社会保障と税の一体改革でより広がる在宅医療
膨らむ一方の医療費に加えて、こうした問題を防ぐために厚生労働省が打ち出したのが、社会保障と税の一体改革である「施設から在宅へ」という方針です。今後は在宅医療にシフトしていきますので、自宅で家族の誰かが中心になって高齢者の介護をするようになるのです。
国民生活基礎調査(2013年)によると、介護が必要になる主な原因は脳血管疾患や認知症、高齢による衰弱が上位を占め、介護まではいかないまでも介助が必要となる原因は関節疾患や高齢による衰弱、骨折や転倒が上位を占めています。
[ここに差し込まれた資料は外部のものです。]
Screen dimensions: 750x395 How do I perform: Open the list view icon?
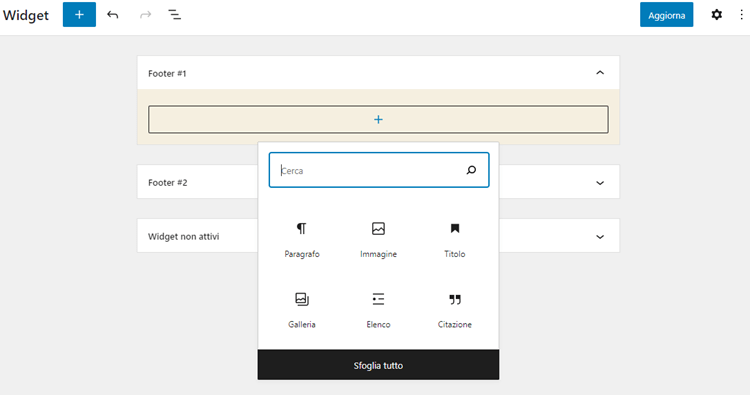point(175,15)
このデータからも、老化や生活習慣病が寝たきりや介護の背景にあることがわかるのではないでしょうか。したがって、皆さんが直接介護する側となり、またご自身が心疾患や脳血管疾患を患って介護される側になったときは、配偶者やお子さんに負担がかかってくるということです。
これからの10年間をどのように過ごすかが重要
さらに、介護している人の約7割が日常生活での悩みやストレスを抱えており、その原因の8割近くが「家族の病気や介護」だとされています。ご自身の病気や介護によるストレスは3割弱ですので、いかに自分の健康が二の次にされているかが見て取れます。
ご自身のことを顧みることが難しい状況のなか、ストレスを溜め込んだ皆さんの体は悲鳴を上げ、健康状態も悪化することでしょう。
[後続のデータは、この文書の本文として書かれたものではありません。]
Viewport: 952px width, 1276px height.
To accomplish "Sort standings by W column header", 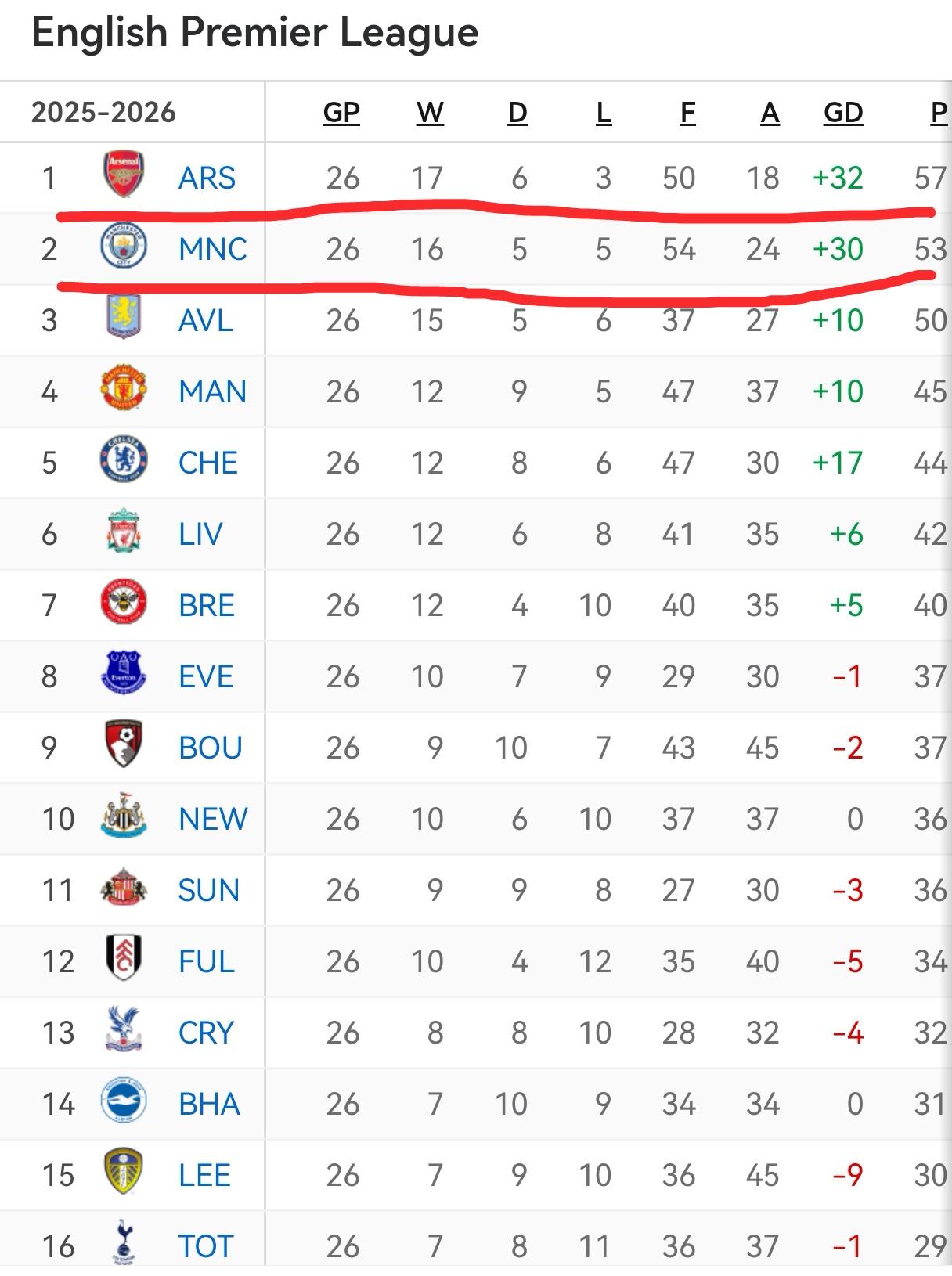I will click(430, 113).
したがって、これからの10年間をどのように過ごすかが、皆さんが将来、健康で生き生きと充実した老後が送れるかどうかの分かれ目になるといっても過言ではありません。
これまでの統計でも寝たきりになる原因の1位は脳血管疾患で、2位が認知症とされていることから、これらをいかに予防するかがカギとなります。それには、どのようにして体の酸化を食い止めるかにかかっているのです。